Eine fehlerhafte Neddylierung ist unter anderem an Krebs, neurodegenerativen Erkrankungen und Herzerkrankungen beteiligt.[2][7]

Einzelnachweise

  1. a b c d e f NEDD8 - NEDD8 precursor - Homo sapiens (Human) - NEDD8 gene & protein. In: uniprot.org. 13. Februar 2019, abgerufen am 12. März 2019 (englisch).
  2. a b c d S. Kandala, I. M. Kim, H. Su: Neddylation and deneddylation in cardiac biology. In: American journal of cardiovascular disease. Band 4, Nummer 4, 2014, S. 140–158, PMID 25628956, PMC 4299693 (freier Volltext).

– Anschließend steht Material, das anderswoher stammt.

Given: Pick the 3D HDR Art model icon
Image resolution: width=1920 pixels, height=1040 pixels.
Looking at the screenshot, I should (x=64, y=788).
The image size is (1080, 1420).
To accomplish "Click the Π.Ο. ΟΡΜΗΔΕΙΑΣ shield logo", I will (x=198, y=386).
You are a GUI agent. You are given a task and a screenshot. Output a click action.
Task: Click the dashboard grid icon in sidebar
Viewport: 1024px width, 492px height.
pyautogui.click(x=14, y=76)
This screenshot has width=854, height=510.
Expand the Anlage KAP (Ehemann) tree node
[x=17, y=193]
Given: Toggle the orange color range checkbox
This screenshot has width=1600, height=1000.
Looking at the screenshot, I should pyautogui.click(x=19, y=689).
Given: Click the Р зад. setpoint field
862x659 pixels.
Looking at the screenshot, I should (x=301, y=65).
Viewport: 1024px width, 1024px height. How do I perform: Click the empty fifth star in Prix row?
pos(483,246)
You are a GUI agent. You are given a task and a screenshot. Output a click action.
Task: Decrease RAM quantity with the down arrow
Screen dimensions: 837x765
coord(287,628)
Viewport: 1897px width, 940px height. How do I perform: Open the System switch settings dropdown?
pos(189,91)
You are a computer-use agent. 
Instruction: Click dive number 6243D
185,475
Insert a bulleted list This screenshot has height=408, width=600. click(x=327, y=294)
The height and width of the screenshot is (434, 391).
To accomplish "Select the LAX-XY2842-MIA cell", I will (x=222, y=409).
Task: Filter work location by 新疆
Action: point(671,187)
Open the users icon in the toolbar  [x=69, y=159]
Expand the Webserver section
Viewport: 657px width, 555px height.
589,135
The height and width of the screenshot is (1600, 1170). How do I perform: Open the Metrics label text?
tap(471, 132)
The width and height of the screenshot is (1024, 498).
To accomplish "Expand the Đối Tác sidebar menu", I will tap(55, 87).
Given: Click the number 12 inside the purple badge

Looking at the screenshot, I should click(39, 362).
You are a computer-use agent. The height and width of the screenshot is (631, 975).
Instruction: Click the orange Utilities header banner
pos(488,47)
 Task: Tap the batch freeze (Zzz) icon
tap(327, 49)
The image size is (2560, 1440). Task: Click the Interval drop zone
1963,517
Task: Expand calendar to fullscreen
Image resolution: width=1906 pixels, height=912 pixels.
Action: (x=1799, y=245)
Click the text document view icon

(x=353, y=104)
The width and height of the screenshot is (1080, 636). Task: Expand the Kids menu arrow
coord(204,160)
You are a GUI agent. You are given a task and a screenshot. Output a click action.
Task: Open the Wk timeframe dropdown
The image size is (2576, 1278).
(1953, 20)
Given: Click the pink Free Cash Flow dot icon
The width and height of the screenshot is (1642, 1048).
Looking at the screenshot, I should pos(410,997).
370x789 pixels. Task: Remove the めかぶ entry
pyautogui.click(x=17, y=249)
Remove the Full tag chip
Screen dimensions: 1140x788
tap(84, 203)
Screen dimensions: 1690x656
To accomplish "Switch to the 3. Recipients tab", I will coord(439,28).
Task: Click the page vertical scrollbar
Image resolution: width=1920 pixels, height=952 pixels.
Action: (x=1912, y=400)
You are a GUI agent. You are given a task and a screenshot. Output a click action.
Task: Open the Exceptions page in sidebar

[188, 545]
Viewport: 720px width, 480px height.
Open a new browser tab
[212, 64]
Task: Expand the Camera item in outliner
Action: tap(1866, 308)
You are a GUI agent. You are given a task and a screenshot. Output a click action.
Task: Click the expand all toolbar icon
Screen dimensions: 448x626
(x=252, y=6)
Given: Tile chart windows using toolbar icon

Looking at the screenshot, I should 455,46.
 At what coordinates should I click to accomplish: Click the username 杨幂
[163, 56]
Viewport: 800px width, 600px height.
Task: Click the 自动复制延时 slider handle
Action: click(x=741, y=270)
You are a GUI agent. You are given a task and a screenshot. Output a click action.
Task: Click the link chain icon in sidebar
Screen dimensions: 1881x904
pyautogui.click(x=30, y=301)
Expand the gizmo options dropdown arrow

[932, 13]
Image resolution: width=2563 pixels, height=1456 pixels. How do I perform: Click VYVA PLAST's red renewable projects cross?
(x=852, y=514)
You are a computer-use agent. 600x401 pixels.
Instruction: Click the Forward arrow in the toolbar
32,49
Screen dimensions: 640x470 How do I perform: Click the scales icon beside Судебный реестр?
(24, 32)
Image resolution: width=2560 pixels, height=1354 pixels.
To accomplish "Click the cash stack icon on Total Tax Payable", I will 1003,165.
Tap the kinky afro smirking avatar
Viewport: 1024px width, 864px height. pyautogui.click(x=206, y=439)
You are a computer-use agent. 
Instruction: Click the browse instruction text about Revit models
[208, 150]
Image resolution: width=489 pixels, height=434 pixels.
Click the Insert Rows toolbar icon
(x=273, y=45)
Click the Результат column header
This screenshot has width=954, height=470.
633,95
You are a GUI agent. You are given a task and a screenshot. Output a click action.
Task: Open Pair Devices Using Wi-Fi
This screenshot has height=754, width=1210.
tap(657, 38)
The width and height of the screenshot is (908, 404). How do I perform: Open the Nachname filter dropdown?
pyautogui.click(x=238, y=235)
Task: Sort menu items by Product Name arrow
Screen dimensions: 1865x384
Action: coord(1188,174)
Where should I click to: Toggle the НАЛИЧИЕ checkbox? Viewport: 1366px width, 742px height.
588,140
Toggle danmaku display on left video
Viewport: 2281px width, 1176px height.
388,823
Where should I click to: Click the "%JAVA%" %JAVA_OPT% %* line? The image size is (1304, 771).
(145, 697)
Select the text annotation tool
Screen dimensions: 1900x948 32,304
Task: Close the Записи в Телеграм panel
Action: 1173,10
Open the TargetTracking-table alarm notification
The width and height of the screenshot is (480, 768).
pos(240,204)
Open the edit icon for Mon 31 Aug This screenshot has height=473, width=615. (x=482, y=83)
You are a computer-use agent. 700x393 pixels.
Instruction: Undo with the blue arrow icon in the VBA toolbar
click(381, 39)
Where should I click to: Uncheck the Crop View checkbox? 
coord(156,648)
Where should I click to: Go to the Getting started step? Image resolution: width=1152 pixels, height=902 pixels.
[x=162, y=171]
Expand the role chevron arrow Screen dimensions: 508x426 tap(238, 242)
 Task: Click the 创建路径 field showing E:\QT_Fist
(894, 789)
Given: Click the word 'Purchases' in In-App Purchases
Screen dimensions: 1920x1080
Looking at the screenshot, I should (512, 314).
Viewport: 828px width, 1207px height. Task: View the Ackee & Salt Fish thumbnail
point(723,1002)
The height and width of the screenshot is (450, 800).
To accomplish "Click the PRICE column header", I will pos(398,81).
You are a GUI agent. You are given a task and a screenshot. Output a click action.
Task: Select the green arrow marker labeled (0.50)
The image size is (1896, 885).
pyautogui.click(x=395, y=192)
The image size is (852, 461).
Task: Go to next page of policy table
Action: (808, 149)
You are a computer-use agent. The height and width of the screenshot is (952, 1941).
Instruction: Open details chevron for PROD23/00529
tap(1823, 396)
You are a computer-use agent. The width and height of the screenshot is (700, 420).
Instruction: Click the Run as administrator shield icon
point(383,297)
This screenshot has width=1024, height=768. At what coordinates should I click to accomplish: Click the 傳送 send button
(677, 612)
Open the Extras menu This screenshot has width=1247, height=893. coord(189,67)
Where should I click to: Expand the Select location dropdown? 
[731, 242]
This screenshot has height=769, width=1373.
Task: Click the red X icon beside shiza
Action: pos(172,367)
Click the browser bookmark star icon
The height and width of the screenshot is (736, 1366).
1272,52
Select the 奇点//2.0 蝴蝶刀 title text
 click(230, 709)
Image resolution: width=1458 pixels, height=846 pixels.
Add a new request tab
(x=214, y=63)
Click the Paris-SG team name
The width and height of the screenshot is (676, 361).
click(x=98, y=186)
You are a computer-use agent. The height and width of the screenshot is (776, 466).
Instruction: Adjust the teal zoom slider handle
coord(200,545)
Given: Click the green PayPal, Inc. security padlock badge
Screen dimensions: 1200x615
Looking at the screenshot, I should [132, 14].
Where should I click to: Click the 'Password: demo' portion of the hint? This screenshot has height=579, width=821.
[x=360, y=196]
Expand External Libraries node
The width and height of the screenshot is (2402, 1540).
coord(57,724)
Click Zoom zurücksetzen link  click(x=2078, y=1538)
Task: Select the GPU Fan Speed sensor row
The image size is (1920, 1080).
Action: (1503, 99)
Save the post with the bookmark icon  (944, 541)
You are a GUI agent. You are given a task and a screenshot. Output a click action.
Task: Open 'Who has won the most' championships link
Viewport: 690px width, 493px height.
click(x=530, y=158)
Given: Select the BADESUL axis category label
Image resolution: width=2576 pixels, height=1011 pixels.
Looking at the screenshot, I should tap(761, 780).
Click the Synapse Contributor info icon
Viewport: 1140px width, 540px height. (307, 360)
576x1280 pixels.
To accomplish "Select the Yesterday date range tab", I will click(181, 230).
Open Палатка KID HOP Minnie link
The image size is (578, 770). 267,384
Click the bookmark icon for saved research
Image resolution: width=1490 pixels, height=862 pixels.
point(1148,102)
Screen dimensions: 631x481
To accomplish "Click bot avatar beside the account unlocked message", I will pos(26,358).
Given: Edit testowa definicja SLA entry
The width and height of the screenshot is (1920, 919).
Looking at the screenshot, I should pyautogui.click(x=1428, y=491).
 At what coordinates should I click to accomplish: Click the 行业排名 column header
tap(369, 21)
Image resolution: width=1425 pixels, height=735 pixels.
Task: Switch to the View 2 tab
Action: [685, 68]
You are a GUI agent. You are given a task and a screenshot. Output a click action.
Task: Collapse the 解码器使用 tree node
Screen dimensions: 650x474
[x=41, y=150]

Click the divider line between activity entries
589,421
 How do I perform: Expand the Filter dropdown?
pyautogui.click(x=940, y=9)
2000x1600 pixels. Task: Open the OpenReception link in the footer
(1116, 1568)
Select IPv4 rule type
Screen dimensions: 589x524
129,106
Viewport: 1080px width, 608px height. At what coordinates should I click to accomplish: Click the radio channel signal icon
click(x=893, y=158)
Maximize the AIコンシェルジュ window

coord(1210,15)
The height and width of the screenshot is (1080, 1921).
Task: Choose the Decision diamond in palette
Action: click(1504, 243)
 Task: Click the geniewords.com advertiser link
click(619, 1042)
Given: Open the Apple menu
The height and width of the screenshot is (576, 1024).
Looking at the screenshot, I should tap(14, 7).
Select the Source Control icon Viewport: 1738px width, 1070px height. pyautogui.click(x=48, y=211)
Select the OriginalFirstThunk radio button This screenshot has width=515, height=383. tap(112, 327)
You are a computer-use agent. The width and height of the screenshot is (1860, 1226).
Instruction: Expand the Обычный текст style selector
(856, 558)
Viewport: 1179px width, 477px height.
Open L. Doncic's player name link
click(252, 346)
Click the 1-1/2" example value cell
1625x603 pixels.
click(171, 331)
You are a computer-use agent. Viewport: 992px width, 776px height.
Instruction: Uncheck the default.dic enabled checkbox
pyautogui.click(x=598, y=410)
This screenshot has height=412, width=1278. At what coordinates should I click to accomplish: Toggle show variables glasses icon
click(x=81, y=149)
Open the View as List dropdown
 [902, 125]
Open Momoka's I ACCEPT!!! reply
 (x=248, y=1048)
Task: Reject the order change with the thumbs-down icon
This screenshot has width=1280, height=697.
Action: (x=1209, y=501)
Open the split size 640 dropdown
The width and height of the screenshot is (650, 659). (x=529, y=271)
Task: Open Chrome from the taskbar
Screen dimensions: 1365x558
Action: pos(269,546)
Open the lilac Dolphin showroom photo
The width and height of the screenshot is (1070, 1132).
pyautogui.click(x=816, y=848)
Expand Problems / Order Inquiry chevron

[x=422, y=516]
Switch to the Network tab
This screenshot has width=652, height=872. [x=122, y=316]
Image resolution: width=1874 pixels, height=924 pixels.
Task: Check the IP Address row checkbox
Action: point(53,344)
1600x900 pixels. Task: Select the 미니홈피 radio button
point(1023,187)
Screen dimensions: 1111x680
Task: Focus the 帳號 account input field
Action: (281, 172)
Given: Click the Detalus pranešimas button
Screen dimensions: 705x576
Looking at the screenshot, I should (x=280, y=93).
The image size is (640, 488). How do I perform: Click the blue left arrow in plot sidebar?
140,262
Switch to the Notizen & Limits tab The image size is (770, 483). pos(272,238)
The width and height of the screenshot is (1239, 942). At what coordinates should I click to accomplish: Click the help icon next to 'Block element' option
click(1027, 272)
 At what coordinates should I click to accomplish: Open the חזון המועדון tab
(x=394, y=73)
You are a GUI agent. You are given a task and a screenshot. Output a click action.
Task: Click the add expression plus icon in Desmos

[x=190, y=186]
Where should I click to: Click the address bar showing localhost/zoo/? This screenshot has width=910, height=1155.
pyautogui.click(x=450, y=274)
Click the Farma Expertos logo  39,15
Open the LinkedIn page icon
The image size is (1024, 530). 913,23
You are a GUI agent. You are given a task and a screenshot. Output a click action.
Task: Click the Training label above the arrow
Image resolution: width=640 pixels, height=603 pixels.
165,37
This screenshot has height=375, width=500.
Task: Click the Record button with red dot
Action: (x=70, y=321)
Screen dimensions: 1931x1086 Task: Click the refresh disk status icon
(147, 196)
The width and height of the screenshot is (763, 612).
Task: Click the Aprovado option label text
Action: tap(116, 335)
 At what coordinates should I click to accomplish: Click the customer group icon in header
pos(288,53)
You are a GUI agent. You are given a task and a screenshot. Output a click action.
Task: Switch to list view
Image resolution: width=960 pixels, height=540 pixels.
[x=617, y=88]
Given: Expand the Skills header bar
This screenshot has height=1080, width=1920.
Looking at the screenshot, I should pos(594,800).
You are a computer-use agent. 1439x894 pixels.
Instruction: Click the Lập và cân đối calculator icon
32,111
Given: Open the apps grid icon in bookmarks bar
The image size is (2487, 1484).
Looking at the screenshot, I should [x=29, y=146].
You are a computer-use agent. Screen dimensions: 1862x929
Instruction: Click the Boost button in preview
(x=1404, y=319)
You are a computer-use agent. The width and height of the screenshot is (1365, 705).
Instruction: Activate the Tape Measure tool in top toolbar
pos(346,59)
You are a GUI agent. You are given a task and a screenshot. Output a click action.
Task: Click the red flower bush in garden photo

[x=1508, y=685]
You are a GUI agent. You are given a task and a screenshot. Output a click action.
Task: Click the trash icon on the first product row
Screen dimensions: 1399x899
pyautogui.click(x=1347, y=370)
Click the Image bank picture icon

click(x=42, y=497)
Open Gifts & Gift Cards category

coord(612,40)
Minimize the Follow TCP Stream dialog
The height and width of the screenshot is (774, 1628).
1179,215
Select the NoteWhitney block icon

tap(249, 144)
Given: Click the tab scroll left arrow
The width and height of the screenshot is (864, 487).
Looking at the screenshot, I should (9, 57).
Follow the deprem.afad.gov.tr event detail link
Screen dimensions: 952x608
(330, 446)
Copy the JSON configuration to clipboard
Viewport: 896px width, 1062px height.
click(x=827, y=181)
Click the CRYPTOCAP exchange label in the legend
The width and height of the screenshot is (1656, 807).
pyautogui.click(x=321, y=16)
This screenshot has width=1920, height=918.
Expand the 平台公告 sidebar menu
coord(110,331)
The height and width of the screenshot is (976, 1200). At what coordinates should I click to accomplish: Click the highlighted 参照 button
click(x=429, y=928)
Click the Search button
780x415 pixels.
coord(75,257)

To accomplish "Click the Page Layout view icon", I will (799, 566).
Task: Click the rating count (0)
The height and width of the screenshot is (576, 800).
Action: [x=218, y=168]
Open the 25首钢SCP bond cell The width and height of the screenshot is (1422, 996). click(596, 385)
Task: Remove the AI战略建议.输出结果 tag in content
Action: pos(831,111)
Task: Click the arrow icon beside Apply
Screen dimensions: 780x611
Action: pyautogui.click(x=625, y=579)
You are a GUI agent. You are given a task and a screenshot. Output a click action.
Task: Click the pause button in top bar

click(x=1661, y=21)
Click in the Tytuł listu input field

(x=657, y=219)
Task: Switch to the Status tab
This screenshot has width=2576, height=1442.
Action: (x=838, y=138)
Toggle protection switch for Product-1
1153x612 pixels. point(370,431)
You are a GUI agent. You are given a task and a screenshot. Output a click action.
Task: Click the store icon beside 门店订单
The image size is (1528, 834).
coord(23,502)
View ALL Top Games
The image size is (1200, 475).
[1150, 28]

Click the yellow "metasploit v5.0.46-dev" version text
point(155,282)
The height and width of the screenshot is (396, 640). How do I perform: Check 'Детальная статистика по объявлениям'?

  3. R. Groisman, J. Polanowska, I. Kuraoka, J. Sawada, M. Saijo, R. Drapkin, A. F. Kisselev, K. Tanaka, Y. Nakatani: The ubiquitin ligase activity in the DDB2 and CSA complexes is differentially regulated by the COP9 signalosome in response to DNA damage. In: Cell. Band 113, Nummer 3, Mai 2003, S. 357–367, PMID 12732143.
  4. a b J. S. Brown, N. Lukashchuk, M. Sczaniecka-Clift, S. Britton, C. le Sage, P. Calsou, P. Beli, Y. Galanty, S. P. Jackson: Neddylation promotes ubiquitylation and release of Ku from DNA-damage sites. In: Cell Reports. Band 11, Nummer 5, Mai 2015, S. 704–714, doi:10.1016/j.celrep.2015.03.058, PMID 25921528, PMC 4431666 (freier Volltext).
  5. Z. Q. Pan, A. Kentsis, D. C. Dias, K. Yamoah, K. Wu: Nedd8 on cullin: building an expressway to protein destruction. In: Oncogene. Band 23, Nummer 11, März 2004, S. 1985–1997, doi:10.1038/sj.onc.1207414, PMID 15021886.
  6. N. M. Czuczman, M. J. Barth, J. Gu, V. Neppalli, C. Mavis, S. E. Frys, Q. Hu, S. Liu, P. Klener, P. Vockova, M. S. Czuczman, F. J. Hernandez-Ilizaliturri: Pevonedistat, a NEDD8-activating enzyme inhibitor, is active in mantle cell lymphoma and enhances rituximab activity in vivo. In: Blood. Band 127, Nummer 9, März 2016, S. 1128–1137, doi:10.1182/blood-2015-04-640920, PMID 26675347, PMC 4778163 (freier Volltext).
  7. Y. Chen, R. L. Neve, H. Liu: Neddylation dysfunction in Alzheimer's disease. In: Journal of cellular and molecular medicine. Band 16, Nummer 11, November 2012, S. 2583–2591, doi:10.1111/j.1582-4934.2012.01604.x, PMID 22805479, PMC 3484225 (freier Volltext).